Foreman shared her idea with her friends. Then-Window Box Nursery owner Cheryl Petty said that she could get a good deal on the trees. Linda Price, owner of the Boxcar Gallery, loved the idea. Then-Chamber president Barbara Cross did too, but she wanted something a little bigger.

Said Cross, “Let's do lots of trees. Everyone's going to want to do this.”

The four women formed the Dunsmuir Dogwood Committee. They spread word of their plans and found that many, indeed, wanted to do this. Money came in, $50 each, to fund the planting of nearly fifty trees in memoriam, labeled and numbered by graphic artist Price.

Foreman said that her father and both of Len's parents are still alive, but she knew these trees would outlast them. She told her 90-year-old father, “Don't be offended, I know you're still alive, but someday this tree will stand in your memory.”

Today, 32 dogwood trees standing in memory, and in anticipation of inevitable memory, line Sacramento Avenue, four more color Children's Park, and a dozen adorn Hedge Creek Falls Park. Union Pacific gave permission to use the land. The city also contributed, and city worker Carl Morzenti especially pitched in, planting each tree after consulting with Petty on irrigation needs.

Not long after, the four women came up with the idea of Dogwood Daze, a townwide festival to bring in tourists. They linked it to the lines of memorial dogwoods because of the name, and they chose the existing holiday most likely to witness the trees in blossom, Memorial Day.

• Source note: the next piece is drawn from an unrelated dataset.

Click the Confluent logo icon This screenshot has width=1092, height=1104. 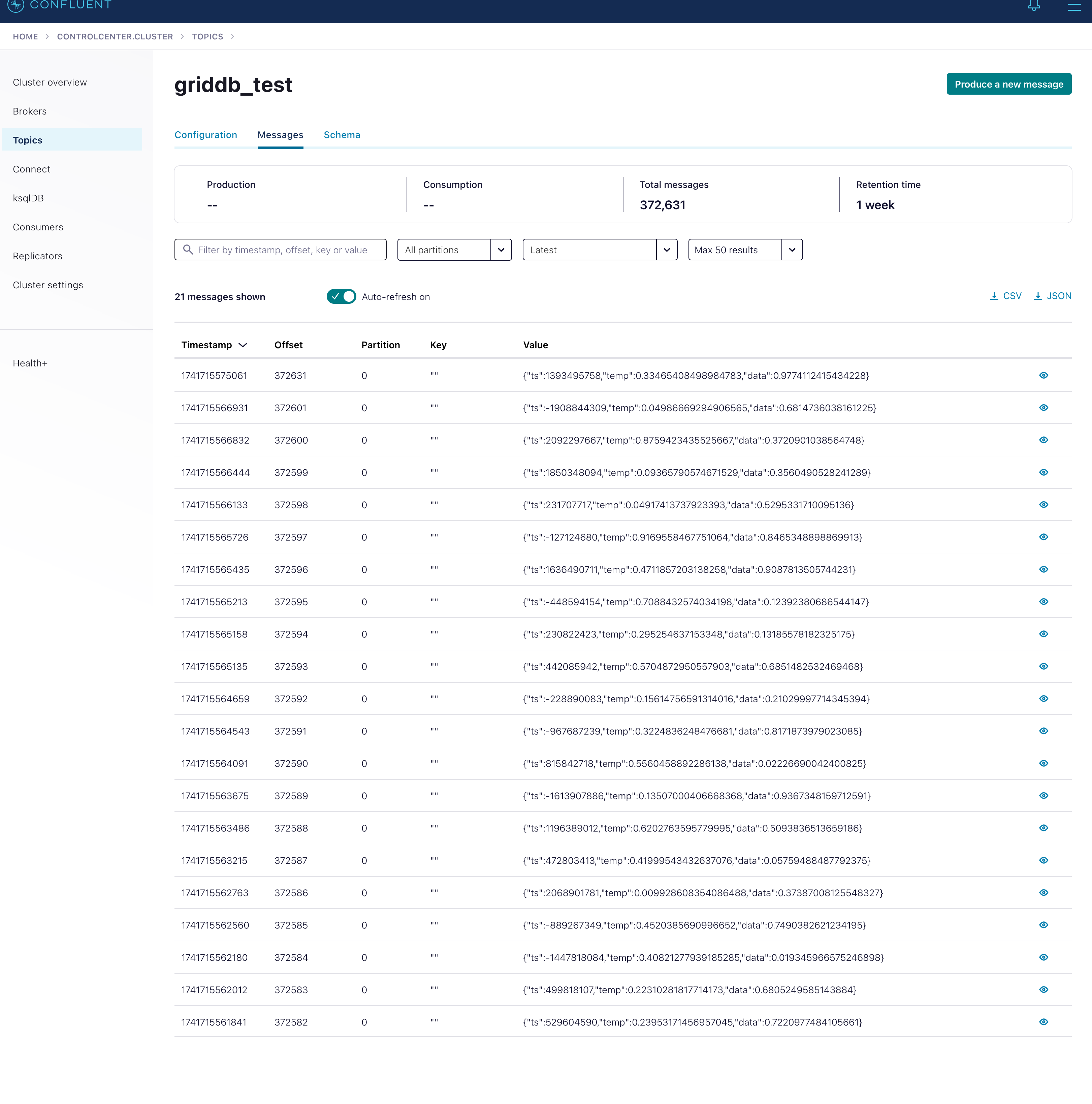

This Memorial Day Saturday, with most of the town's dogwoods still in bloom, hundreds of tourists were reported visiting town, despite cool wind and scattered showers. The Pie Social sold out before 3 p.m, shoppers mobbed the Boxcar and new Sacramento Avenue gift store First Stop Dunsmuir along with our video store, Glass Garden Gifts, said they saw a marked increase in business.

This past Saturday also witnessed lines of American flags, lines of red, white and blue billowing in an unseasonably cold breeze. Erected by the Dunsmuir Lion's Club, the banners honored the traditional observance of soldiers fallen in the line of duty.

Foreman said that her pursuit of personal memorial coincided with the national holiday. “I don't remember any of us discussing it at all,” she said. She said that she was more interested in honoring the memory of loved ones fallen from all causes, those in the past and those to come.

The demand for more memorial dogwood trees may launch another project of purchases and plantings. “I've heard from 55 more people who want trees,” said Foreman. “Eventually, I see our whole town filled with dogwoods.”

If Foreman fulfills her vision, we may someday see row upon row of flowering dogwoods all over Dunsmuir, each numbered and labeled with the names of past loved ones, and with names of loved ones still here to cherish, but certain to be remembered some breezy, spring day.

LeeAnn McConnell serves up a slice to local Anna Mulvaney at the Pie Social at the Dunsmuir Depot on Saturday, Dogwood Daze. This annual railroad museum fundraiser usually sells out of its tasty treats so fast they advertise it as "10 o’clock until gone." This year 128 pies went up for sale and, as expected, before 3 p.m. they were all gone.